Medalists
- 1st place, gold medalist(s):  / Elena Zamolodchikova / Russia
- 2nd place, silver medalist(s):  / Andreea Răducan / Romania
- 3rd place, bronze medalist(s):  / Yekaterina Lobaznyuk / Russia

= Gymnastics at the 2000 Summer Olympics – Women's vault =

These are the results of the women's vault competition, one of four events for female competitors in artistic gymnastics at the 2000 Summer Olympics in Sydney. The qualification and final rounds took place on September 17 and 24 at the Sydney SuperDome.

==Results==

===Qualification===

Eighty-three gymnasts competed in the vault event during the qualification round on September 17. The eight highest scoring gymnasts advanced to the final on September 24. Each country was limited to two competitors in the final.

===Vault height error===
During the women's all-around competition, an error in the published apparatus norms led to personnel setting the vault at 120 cm instead of 125 cm; the standard set by the International Gymnastics Federation in 1998. Many gymnasts, including favorite Svetlana Khorkina, fell while vaulting over the improperly set equipment. Great Britain's Annika Reeder was injured badly enough that she had to withdraw from the competition entirely. The error was discovered during the third rotation’s warmup by sixteen-year-old Australian gymnast Allana Slater.

The 18 gymnasts who had vaulted in the first half of the competition were offered the chance to redo their vaults. Not all chose to do so.

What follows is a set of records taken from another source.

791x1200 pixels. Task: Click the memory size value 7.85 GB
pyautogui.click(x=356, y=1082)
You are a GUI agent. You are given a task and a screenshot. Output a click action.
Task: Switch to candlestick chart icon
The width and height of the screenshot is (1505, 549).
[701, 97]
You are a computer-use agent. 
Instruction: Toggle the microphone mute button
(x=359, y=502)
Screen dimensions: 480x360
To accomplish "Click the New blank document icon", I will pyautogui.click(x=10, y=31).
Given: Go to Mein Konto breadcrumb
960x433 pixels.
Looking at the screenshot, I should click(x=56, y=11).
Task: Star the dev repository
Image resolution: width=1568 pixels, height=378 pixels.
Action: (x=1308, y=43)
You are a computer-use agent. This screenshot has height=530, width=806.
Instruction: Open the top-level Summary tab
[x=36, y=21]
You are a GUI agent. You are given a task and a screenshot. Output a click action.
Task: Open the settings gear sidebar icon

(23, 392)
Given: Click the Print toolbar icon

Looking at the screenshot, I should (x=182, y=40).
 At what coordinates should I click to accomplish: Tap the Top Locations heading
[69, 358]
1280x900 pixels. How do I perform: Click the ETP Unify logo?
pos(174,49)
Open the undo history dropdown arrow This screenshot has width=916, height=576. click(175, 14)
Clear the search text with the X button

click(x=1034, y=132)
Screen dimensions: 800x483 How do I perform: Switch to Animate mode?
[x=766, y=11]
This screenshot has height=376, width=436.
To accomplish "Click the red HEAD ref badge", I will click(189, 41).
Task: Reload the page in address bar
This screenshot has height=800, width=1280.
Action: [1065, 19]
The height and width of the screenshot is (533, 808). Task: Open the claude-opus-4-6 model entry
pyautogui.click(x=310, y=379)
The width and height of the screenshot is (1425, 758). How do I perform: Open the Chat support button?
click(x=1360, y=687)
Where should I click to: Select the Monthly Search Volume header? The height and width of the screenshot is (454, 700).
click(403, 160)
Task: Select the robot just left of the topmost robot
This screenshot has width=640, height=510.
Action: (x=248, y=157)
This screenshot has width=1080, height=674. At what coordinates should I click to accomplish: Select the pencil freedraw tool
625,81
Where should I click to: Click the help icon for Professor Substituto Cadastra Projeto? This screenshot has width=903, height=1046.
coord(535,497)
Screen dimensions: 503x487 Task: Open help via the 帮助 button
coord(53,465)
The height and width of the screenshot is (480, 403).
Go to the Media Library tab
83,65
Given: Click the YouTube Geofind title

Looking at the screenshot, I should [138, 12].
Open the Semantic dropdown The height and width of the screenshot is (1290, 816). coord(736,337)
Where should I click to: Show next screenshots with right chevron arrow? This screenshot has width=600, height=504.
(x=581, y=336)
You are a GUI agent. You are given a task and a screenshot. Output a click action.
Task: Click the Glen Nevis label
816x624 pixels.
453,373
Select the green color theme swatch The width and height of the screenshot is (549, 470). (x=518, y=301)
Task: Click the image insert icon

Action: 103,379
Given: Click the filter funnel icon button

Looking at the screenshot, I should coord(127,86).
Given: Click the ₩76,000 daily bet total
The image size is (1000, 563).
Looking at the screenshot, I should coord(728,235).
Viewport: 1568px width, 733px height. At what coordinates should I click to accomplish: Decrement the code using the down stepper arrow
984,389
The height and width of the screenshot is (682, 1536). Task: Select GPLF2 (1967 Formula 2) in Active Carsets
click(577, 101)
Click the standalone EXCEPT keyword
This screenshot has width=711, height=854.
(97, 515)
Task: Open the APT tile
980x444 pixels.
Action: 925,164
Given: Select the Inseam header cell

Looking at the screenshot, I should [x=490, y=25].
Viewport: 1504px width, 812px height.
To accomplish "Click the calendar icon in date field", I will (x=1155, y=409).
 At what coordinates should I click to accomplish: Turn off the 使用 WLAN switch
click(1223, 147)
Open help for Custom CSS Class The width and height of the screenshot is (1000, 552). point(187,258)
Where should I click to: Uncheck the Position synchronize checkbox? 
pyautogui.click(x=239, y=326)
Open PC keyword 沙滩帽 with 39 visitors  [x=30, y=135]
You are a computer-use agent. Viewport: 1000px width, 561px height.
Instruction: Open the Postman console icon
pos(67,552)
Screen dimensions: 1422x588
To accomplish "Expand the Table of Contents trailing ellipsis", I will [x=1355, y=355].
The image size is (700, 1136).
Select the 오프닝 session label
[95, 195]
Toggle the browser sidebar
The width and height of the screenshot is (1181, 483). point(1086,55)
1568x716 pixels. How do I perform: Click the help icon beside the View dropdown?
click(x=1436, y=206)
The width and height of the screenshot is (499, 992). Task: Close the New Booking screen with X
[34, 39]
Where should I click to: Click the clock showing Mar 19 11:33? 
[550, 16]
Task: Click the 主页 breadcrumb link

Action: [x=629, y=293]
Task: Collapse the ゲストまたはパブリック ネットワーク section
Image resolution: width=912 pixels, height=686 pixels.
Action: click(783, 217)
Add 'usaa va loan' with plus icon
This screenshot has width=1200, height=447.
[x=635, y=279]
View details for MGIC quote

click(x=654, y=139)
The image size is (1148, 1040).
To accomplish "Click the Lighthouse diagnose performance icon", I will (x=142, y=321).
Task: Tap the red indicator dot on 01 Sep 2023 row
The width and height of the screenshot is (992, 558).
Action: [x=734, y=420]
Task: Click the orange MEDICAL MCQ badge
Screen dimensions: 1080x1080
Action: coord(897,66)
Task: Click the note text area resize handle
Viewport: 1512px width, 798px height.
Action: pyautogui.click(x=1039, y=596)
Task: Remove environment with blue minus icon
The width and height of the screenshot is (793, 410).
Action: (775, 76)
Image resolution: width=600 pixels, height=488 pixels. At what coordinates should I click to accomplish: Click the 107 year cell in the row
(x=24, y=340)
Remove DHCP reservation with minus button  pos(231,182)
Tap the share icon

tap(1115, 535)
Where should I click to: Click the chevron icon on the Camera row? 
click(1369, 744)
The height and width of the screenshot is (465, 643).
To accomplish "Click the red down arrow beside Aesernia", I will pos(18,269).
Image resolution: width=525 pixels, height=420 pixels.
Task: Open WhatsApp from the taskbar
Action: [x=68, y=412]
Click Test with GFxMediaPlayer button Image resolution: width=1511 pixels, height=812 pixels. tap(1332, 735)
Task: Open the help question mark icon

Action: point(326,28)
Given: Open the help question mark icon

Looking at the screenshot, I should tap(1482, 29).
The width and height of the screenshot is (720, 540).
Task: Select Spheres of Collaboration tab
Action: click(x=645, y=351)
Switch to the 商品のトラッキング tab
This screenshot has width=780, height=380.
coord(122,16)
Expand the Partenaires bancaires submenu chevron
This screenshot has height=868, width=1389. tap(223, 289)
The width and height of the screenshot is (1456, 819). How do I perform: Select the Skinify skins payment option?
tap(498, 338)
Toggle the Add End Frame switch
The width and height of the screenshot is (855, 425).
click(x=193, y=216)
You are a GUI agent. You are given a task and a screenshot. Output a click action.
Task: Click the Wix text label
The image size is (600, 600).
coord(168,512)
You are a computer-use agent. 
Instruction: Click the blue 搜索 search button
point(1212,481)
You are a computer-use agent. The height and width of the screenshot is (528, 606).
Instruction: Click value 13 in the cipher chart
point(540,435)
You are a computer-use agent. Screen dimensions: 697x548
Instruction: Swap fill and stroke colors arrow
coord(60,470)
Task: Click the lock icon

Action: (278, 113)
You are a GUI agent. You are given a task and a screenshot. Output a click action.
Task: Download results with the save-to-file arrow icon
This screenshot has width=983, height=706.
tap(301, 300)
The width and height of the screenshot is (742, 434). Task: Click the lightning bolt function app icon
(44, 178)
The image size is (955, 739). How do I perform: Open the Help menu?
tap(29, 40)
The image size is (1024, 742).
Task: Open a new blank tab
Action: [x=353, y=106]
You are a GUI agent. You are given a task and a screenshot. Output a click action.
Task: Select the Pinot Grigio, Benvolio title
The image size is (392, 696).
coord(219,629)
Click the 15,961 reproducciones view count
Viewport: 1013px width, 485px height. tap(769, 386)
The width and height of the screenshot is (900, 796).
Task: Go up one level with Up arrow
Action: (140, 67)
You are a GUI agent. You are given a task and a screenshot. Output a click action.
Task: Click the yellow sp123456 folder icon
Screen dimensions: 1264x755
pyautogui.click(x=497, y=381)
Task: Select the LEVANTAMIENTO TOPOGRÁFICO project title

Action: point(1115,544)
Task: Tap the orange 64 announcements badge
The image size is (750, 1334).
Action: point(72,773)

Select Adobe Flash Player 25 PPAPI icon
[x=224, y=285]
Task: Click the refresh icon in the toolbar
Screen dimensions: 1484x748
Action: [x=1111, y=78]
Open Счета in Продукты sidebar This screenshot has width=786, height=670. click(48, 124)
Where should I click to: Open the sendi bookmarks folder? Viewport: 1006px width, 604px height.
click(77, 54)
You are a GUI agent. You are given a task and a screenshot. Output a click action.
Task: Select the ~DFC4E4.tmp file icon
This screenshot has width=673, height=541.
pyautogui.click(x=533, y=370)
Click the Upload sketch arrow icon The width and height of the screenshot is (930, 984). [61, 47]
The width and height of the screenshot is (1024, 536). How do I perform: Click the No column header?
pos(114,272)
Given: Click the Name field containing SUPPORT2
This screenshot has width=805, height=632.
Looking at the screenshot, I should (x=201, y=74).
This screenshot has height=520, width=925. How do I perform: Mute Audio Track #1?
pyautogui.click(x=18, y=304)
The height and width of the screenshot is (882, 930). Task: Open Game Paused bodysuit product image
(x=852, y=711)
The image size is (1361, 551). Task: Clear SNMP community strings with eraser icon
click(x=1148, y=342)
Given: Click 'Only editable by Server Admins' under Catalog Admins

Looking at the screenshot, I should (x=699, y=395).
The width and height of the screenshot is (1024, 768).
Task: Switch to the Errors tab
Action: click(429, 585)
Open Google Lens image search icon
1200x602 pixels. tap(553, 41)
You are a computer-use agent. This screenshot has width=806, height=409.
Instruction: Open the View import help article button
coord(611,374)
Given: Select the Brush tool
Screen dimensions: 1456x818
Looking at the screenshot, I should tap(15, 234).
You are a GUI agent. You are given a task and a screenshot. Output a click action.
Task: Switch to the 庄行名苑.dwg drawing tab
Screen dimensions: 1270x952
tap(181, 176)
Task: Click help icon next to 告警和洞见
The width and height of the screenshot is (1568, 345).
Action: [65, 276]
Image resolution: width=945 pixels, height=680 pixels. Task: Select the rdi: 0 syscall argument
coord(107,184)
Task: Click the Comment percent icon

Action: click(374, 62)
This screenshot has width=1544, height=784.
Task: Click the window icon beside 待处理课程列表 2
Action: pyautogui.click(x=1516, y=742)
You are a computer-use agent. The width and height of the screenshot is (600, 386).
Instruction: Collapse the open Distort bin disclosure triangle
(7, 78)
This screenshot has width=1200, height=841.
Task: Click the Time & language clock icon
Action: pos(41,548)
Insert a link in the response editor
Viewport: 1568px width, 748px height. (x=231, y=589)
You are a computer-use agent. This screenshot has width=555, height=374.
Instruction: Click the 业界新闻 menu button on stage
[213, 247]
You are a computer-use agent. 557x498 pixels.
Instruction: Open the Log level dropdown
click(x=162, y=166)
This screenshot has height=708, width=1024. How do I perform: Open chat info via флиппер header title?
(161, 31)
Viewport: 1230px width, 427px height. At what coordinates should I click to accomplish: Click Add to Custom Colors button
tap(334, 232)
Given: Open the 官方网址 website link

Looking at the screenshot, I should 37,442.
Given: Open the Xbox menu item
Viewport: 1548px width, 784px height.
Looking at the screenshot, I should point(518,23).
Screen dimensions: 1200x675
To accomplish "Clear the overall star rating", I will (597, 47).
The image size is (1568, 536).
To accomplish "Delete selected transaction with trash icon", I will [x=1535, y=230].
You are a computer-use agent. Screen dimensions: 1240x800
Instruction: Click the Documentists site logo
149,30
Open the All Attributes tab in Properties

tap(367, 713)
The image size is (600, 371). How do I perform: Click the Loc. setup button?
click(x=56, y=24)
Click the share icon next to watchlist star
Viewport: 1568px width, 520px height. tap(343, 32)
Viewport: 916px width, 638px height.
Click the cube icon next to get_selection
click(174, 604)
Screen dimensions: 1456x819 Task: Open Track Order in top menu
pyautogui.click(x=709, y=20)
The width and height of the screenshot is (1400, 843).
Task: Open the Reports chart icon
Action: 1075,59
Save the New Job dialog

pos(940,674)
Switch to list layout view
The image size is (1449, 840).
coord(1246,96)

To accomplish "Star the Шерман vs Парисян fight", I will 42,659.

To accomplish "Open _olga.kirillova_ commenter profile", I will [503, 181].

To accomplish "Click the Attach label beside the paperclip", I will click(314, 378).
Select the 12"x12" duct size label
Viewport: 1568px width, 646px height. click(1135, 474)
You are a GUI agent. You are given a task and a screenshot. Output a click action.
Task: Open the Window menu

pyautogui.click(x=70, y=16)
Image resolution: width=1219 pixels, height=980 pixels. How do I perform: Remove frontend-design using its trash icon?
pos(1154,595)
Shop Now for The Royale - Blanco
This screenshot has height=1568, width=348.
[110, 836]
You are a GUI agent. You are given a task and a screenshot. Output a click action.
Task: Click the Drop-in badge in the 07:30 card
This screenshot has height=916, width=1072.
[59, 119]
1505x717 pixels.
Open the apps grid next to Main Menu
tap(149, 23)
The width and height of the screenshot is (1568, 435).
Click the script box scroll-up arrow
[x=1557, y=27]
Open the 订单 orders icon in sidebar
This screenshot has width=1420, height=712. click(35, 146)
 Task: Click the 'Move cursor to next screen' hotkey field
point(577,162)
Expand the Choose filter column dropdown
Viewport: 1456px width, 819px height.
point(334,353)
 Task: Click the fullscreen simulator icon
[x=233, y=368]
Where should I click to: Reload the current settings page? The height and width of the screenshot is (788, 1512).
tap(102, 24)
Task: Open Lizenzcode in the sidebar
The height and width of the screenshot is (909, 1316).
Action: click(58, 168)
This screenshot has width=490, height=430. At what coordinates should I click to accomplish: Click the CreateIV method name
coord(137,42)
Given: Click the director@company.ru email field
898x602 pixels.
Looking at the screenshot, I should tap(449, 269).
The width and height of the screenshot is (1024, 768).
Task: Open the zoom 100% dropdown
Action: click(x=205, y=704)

This error occurred only during the women's all-around competition. The vault height was set correctly for all other vault events.

===Final===

| Rank | Gymnast | Vault 1 | Vault 2 | Average |
|---|---|---|---|---|
|  | Elena Zamolodchikova (RUS) | 9.712 | 9.750 | 9.731 |
|  | Andreea Răducan (ROU) | 9.725 | 9.662 | 9.693 |
|  | Yekaterina Lobaznyuk (RUS) | 9.662 | 9.687 | 9.674 |
| 4 | Esther Moya (ESP) | 9.762 | 9.475 | 9.618 |
| 5 | Laura Martínez (ESP) | 9.662 | 9.562 | 9.612 |
| 6 | Simona Amânar (ROU) | 9.625 | 9.450 | 9.537 |
| 7 | Denisse López (MEX) | 9.087 | 8.600 | 8.843 |

Note: was disqualified on April 28, 2010, due to the discovery that she was underaged when she competed. She averaged a 9.487 on her two vaults in the event final and would have placed seventh.